• _SET TASK_:
List every line of the items below that contains the string "height", matching case exactly.

________________________

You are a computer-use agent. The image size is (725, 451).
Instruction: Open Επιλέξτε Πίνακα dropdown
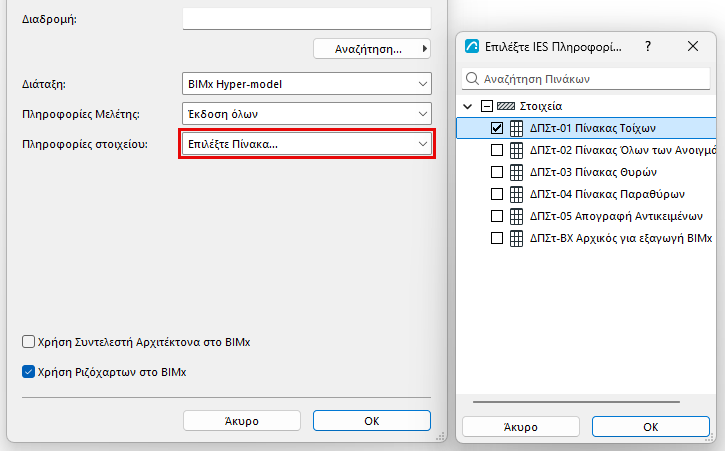[x=307, y=144]
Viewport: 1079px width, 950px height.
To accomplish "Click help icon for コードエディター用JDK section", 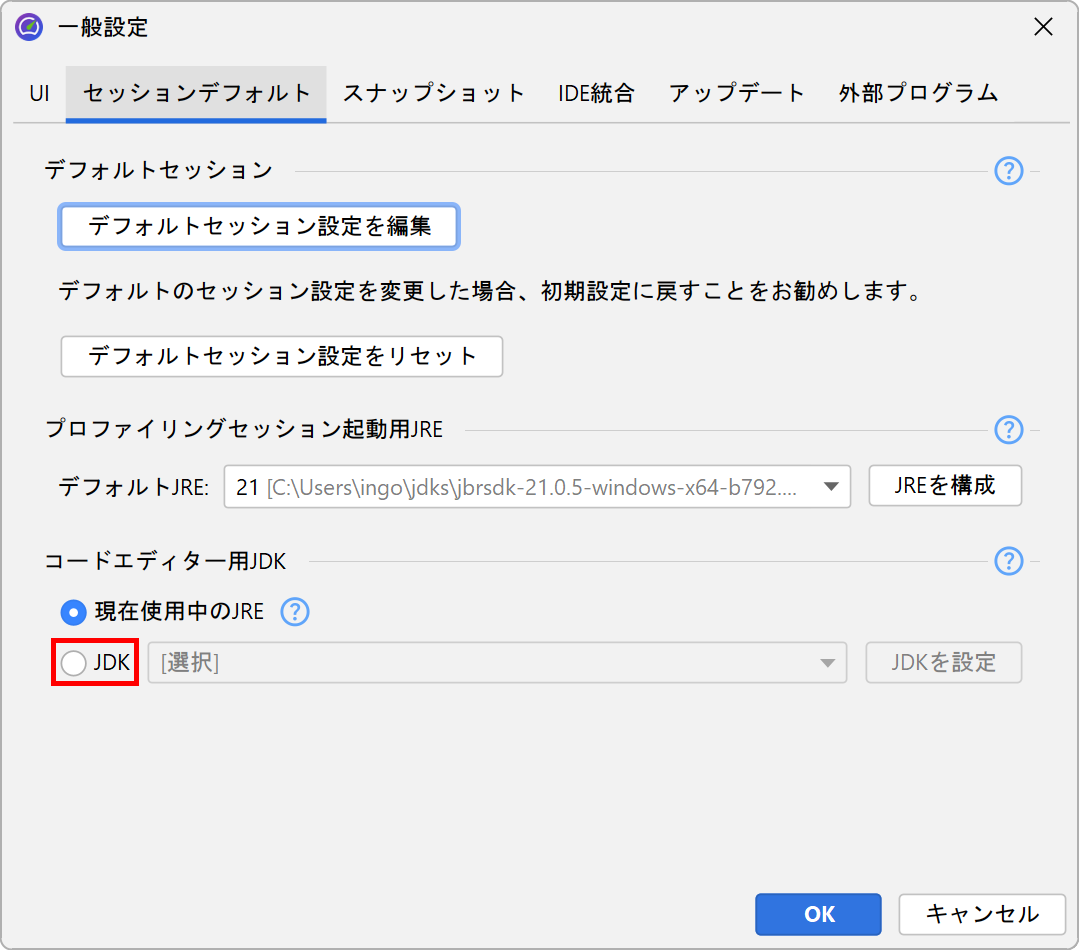I will coord(1009,561).
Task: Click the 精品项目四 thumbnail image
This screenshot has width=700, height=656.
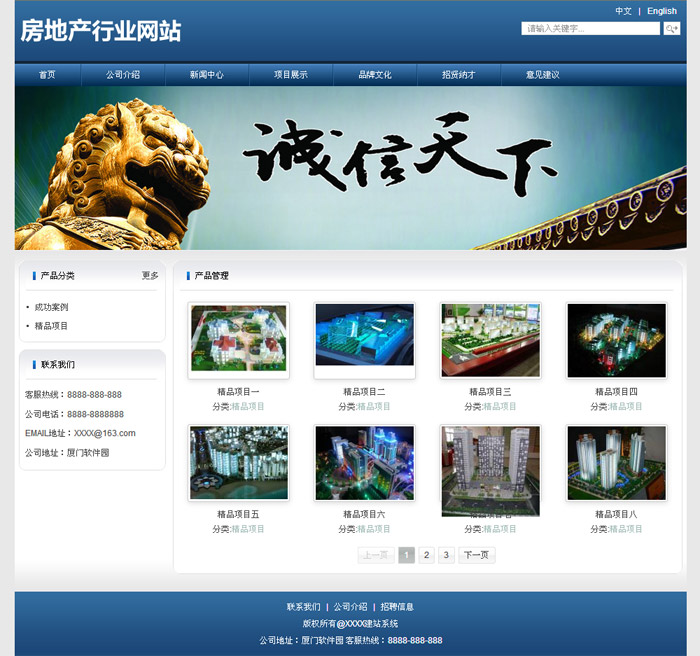Action: (x=616, y=340)
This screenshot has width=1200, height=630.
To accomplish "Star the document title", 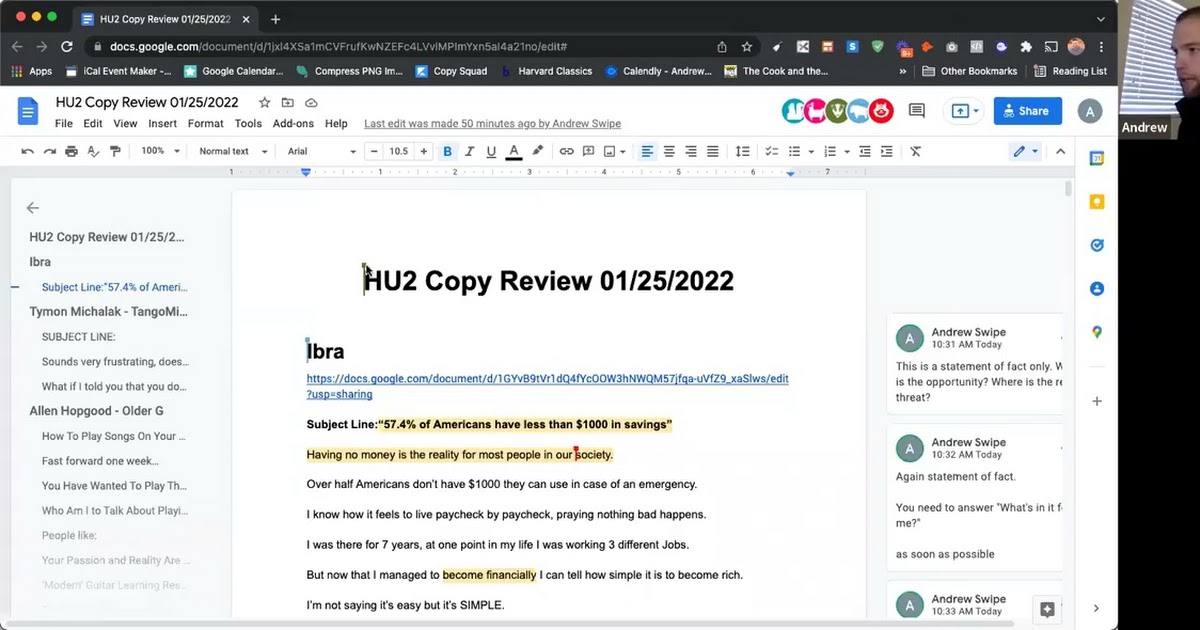I will click(x=264, y=103).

________________________

• _EXERCISE RESULT_:
Viewport: 1079px width, 950px height.
This screenshot has width=700, height=656.
This screenshot has width=1200, height=630.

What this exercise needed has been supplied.